State of California and La Crescenta
California is the third biggest state by area and has the largest population in the U.S. When I heard that California is almost as same size as Japan (it’s about 1.1 times as big as Japan) for the first time, I could not believe it for a while. What a big country! I can’t forget that surprise. There are many famous cities in California such as San Francisco, San Jose, San Diego, and Los Angeles. La Crescenta is located north of Los Angeles County. Many people might imagine blue sky/ocean, and beach when they hear “Los Angeles”. I was also one of them. However, La Crescenta is closer to the mountains and it is a bit far from the famous sightseeing spots or beaches of Los Angeles, but it is a very calm and quiet town surrounded by a lot of nature. My school’s campus is also full of tree and flowers, which I really like.

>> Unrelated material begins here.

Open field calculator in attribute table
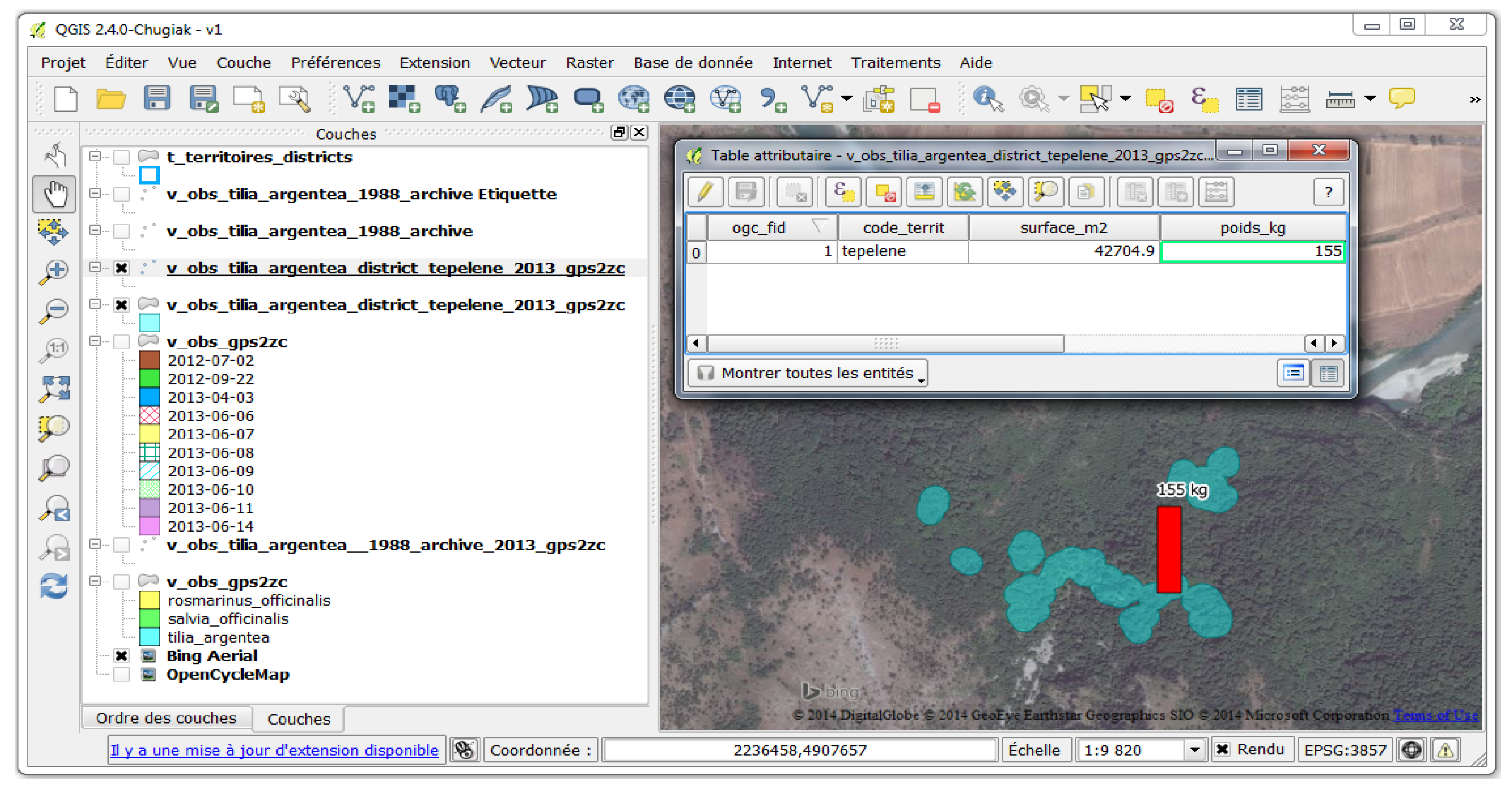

Dunsmore Elementary School
My school, Dunsmore Elementary, is a public school for students from kindergarten to sixth grade, and is operated by Glendale Unified School District (GUSD). This school district offers dual immersion language programs called the FLAG program (Foreign Language Academies of Glendale). This program allows students to study in two languages, both English and the target language in their classes. Japanese dual immersion program is available in two elementary schools and one middle school in the district and Dunsmore Elementary is one of them. The Japanese immersion program started in 2014 at Dunsmore Elementary and because of that there are currently only 4 grade levels for immersion students (kindergarten through third grade). Grades will increase by one every year until all seven grades are covered. Since our school adopts the 50/50 immersion program, students receive instructions in Japanese for 50% of the day and in English for the remaining 50% of the day. Each grade has 2 classes and 2 teachers, Japanese speaking and English speaking teachers. The language used in class instruction is “switched” in the middle of the day, so both languages are covered. This means that a teacher gives instructions to 2 different classes every day and it is one of biggest difference compared to non-immersion schools.

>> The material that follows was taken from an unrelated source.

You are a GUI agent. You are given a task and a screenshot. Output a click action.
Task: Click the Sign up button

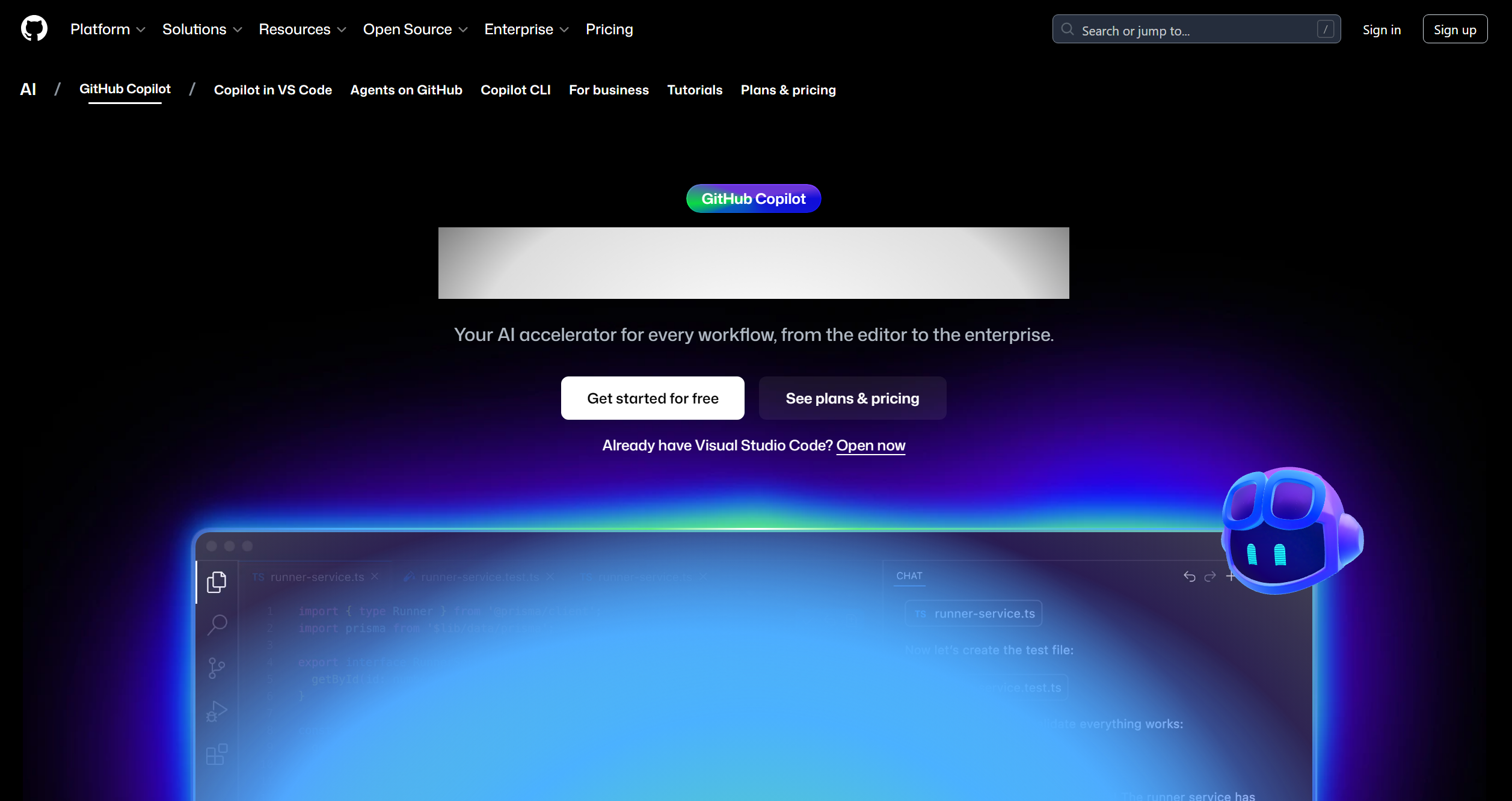(x=1454, y=29)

As I mentioned earlier, my lead teacher, Erlewine sensei and I are in charge of the second-grade Japanese class. My main job is to help my lead teacher and students during class to make the class run smoothly. We teach various subjects such as Japanese literacy, math, science, social studies, music, art and PE. Now, I want to introduce some subjects that our students are studying.

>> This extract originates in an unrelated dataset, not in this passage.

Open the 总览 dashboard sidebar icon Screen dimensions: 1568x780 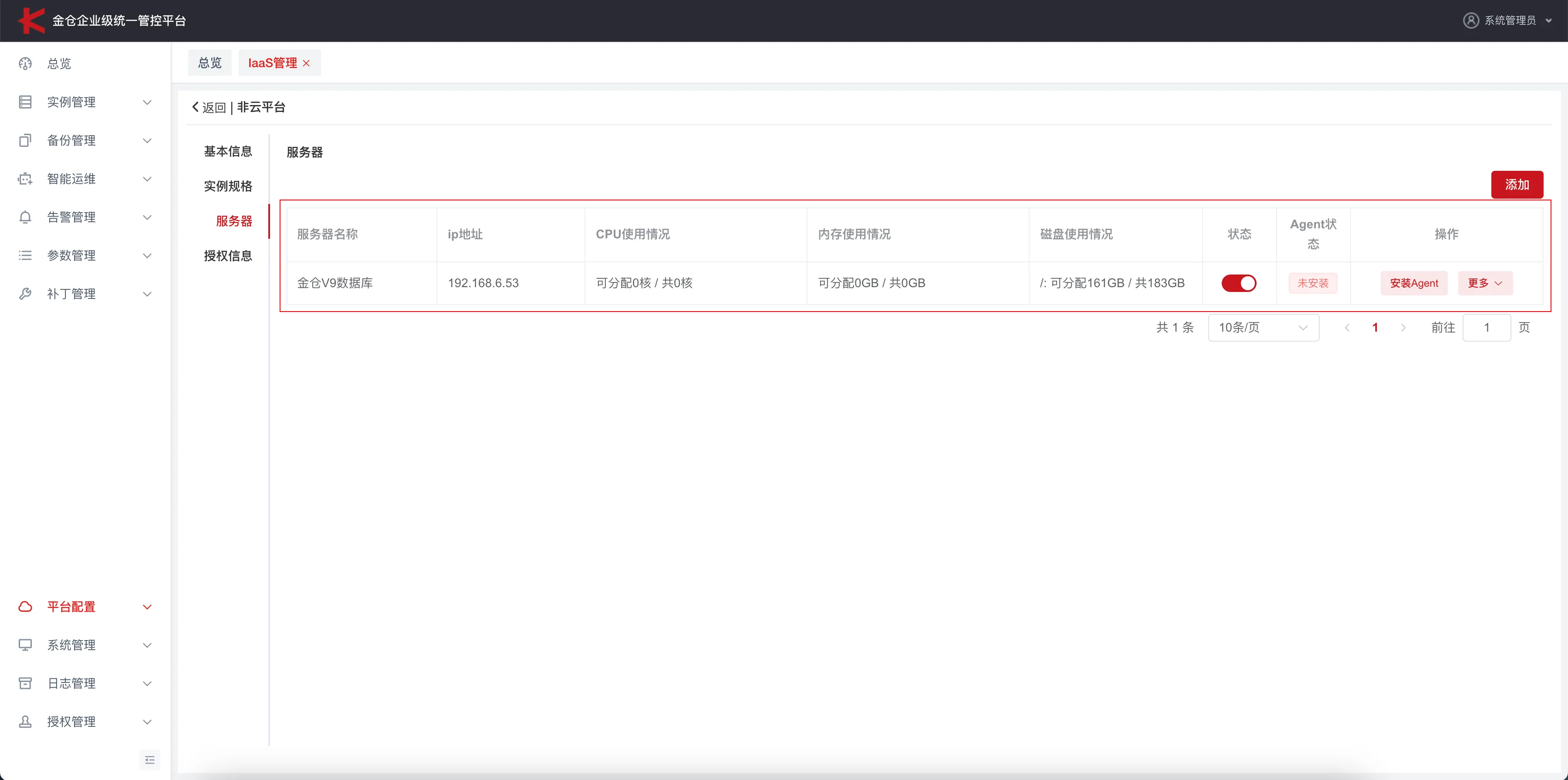coord(25,63)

The main feature of this immersion program is that we basically use only Japanese when we are in class. This means that all of the class activities such as giving instructions, writing, and having conversations with students are carried out in Japanese. At the same time, the students are also expected to use Japanese during the whole time in our class even when they speak to their friends. However, I feel this is one of the most difficult points in class. We have a total of 46 students in second grade and our students have a very diverse background. Some use Japanese at home and some don’t. Some have experience living in Japan while some have never been to Japan. Some are so-called half, double, or mixed-race children and some are not. Because of their diversity, the level of Japanese ability differs from student to student. Problems happen frequently like students who are weak in Japanese and can’t follow the lecture. Therefore, we are trying to figure out a good way to close this gap using different strategies. For example, using a lot of visual materials, using easier words, splitting class into smaller groups, or teaching individually while one of us is giving the main instruction in class. Sometimes, I feel like using English because it is easier way to explain and understand each other. However, I am very happy when students finally understand in Japanese and they respond saying “Arigato (Thank you)”. This is the moment that I feel the most satisfaction from this job. I am a novice teacher now, but I want to keep improving my skills, and trying to make our class more comfortable to study and fun with Erlewine sensei for the next 2 years!